Below is an example allow list using “event_type”, to define which flows to be captured. When I first saw this, I was confused; where do these numbers come from? How do I map this back to a friendly name that I understand?;

allowlist:
- '{"source_pod":["kube-system/"],"event_type":[{"type":1}]}'
- '{"destination_pod":["kube-system/"],"event_type":[{"type":1}]}'

Example Hubble Dynamic Exporter configuration;

hubble:
  export:
    dynamic:
      enabled: true
      config:
        enabled: true
        content:
        - name: "test001"
          filePath: "/var/run/cilium/hubble/test001.log"
          fieldMask: []
          includeFilters: []
          excludeFilters: []
          end: "2023-10-09T23:59:59-07:00"
        - name: "test002"
          filePath: "/var/run/cilium/hubble/test002.log"
          fieldMask: ["source.namespace", "source.pod_name", "destination.namespace", "destination.pod_name", "verdict"]
          includeFilters:
          - source_pod: ["default/"]
            event_type:
            - type: 1
          - destination_pod: ["frontend/webserver-975996d4c-7hhgt"]

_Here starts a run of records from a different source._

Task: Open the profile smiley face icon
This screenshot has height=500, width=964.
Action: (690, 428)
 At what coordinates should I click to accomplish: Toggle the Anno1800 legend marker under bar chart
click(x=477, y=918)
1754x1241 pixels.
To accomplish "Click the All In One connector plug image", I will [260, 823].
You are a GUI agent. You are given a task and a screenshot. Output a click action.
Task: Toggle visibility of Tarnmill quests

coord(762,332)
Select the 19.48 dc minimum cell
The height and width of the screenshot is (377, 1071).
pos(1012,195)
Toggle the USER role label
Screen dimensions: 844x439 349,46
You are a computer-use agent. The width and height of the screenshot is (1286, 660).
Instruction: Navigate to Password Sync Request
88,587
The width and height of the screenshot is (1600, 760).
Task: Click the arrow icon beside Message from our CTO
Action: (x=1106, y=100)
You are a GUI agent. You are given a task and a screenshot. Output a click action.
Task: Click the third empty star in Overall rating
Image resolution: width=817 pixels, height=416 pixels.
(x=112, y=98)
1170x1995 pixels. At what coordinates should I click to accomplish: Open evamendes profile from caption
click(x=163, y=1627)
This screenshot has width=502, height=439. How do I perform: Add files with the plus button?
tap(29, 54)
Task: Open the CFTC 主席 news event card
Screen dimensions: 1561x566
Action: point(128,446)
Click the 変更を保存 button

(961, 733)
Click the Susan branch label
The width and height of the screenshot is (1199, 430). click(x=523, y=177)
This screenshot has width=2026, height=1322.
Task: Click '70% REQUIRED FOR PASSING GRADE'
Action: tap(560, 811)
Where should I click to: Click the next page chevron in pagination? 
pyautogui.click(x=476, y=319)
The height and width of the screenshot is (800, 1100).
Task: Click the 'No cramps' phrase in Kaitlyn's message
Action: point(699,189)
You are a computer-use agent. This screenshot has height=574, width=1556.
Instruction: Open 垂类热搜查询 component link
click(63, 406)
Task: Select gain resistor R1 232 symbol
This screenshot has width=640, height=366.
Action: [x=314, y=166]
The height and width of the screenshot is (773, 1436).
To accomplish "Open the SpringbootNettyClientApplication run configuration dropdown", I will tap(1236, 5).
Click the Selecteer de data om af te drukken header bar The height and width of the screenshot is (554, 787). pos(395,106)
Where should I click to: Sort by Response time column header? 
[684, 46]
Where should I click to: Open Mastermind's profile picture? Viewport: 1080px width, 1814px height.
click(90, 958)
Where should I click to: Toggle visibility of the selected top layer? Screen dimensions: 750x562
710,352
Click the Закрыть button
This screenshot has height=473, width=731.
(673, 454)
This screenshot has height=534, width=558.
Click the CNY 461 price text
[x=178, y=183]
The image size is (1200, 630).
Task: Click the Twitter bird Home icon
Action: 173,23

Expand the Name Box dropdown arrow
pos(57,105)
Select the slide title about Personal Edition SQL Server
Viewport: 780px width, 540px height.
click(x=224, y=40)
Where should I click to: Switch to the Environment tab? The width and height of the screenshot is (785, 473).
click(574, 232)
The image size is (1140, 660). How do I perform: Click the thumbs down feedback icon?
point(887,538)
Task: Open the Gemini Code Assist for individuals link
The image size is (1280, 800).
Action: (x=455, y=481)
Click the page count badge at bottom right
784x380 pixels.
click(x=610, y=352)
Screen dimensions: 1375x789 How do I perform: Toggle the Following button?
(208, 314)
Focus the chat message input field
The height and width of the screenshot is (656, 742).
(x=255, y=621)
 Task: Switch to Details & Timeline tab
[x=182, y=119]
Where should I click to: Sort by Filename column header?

and finally, a Hubble flow in full JSON output, with the event_type showing towards the end of the output;

{
  "flow": {
    "time": "2024-07-08T10:09:24.173232166Z",
    "uuid": "755b0203-d456-452d-b399-4fa136cdb4fd",
    "verdict": "FORWARDED",
    "ethernet": {
      "source": "06:29:73:4e:0a:c5",
      "destination": "26:50:d8:4a:94:d2"
    },
    "IP": {
      "source": "10.0.2.163",
      "destination": "130.211.198.204",
      "ipVersion": "IPv4"
    },
    "l4": {
      "TCP": {
        "source_port": 37736,
        "destination_port": 443,
        "flags": {
          "PSH": true,
          "ACK": true
        }
      }
    },
    "source": {
      "ID": 2045,
      "identity": 14398,
      "namespace": "endor",
      "labels": [
        "k8s:app.kubernetes.io/name=tiefighter"
      ],
      "pod_name": "tiefighter-6b56bdc869-2t6wn",
      "workloads": [
        {
          "name": "tiefighter",
          "kind": "Deployment"
        }
      ]
    },
    "destination": {
      "identity": 16777217,
      "labels": [
        "cidr:130.211.198.204/32",
        "reserved:world"
      ]
    },
    "Type": "L3_L4",
    "node_name": "kind-worker",
    "destination_names": [
      "disney.com"
    ],
    "event_type": {
      "type": 4,
      "sub_type": 3
    },
    "traffic_direction": "EGRESS",
    "trace_observation_point": "TO_STACK",
    "is_reply": false,
    "Summary": "TCP Flags: ACK, PSH"
  },
  "node_name": "kind-worker",
  "time": "2024-07-08T10:09:24.173232166Z"
}
The Explanation

Cilium Event types are defined in this Go package. The first line iota == 0 then increments by one for each type, so drop =1, debug =2, etc.

const (
	// 0-128 are reserved for BPF datapath events
	MessageTypeUnspec = iota

	// MessageTypeDrop is a BPF datapath notification carrying a DropNotify
	// which corresponds to drop_notify defined in bpf/lib/drop.h
	MessageTypeDrop

	// MessageTypeDebug is a BPF datapath notification carrying a DebugMsg
	// which corresponds to debug_msg defined in bpf/lib/dbg.h
	MessageTypeDebug

	// MessageTypeCapture is a BPF datapath notification carrying a DebugCapture
	// which corresponds to debug_capture_msg defined in bpf/lib/dbg.h
	MessageTypeCapture

	// MessageTypeTrace is a BPF datapath notification carrying a TraceNotify
	// which corresponds to trace_notify defined in bpf/lib/trace.h
	MessageTypeTrace

	// MessageTypePolicyVerdict is a BPF datapath notification carrying a PolicyVerdictNotify
	// which corresponds to policy_verdict_notify defined in bpf/lib/policy_log.h
	MessageTypePolicyVerdict

	// MessageTypeRecCapture is a BPF datapath notification carrying a RecorderCapture
	// which corresponds to capture_msg defined in bpf/lib/pcap.h
	MessageTypeRecCapture

	// MessageTypeTraceSock is a BPF datapath notification carrying a TraceNotifySock
	// which corresponds to trace_sock_notify defined in bpf/lib/trace_sock.h
	MessageTypeTraceSock

	// 129-255 are reserved for agent level events

	// MessageTypeAccessLog contains a pkg/proxy/accesslog.LogRecord
	MessageTypeAccessLog = 129

	// MessageTypeAgent is an agent notification carrying a AgentNotify
	MessageTypeAgent = 130
)

const (
	MessageTypeNameDrop          = "drop"
	MessageTypeNameDebug         = "debug"
	MessageTypeNameCapture       = "capture"
	MessageTypeNameTrace         = "trace"
	MessageTypeNameL7            = "l7"
	MessageTypeNameAgent         = "agent"
	MessageTypeNamePolicyVerdict = "policy-verdict"
	MessageTypeNameRecCapture    = "recorder"
	MessageTypeNameTraceSock     = "trace-sock"
)

Therefore, in the above JSON output (last example), event type 4 is defined as trace, this particular event type also has a sub_typeas you can see here in the Hubble CLI, help output. You can see the definitions in the Go package here.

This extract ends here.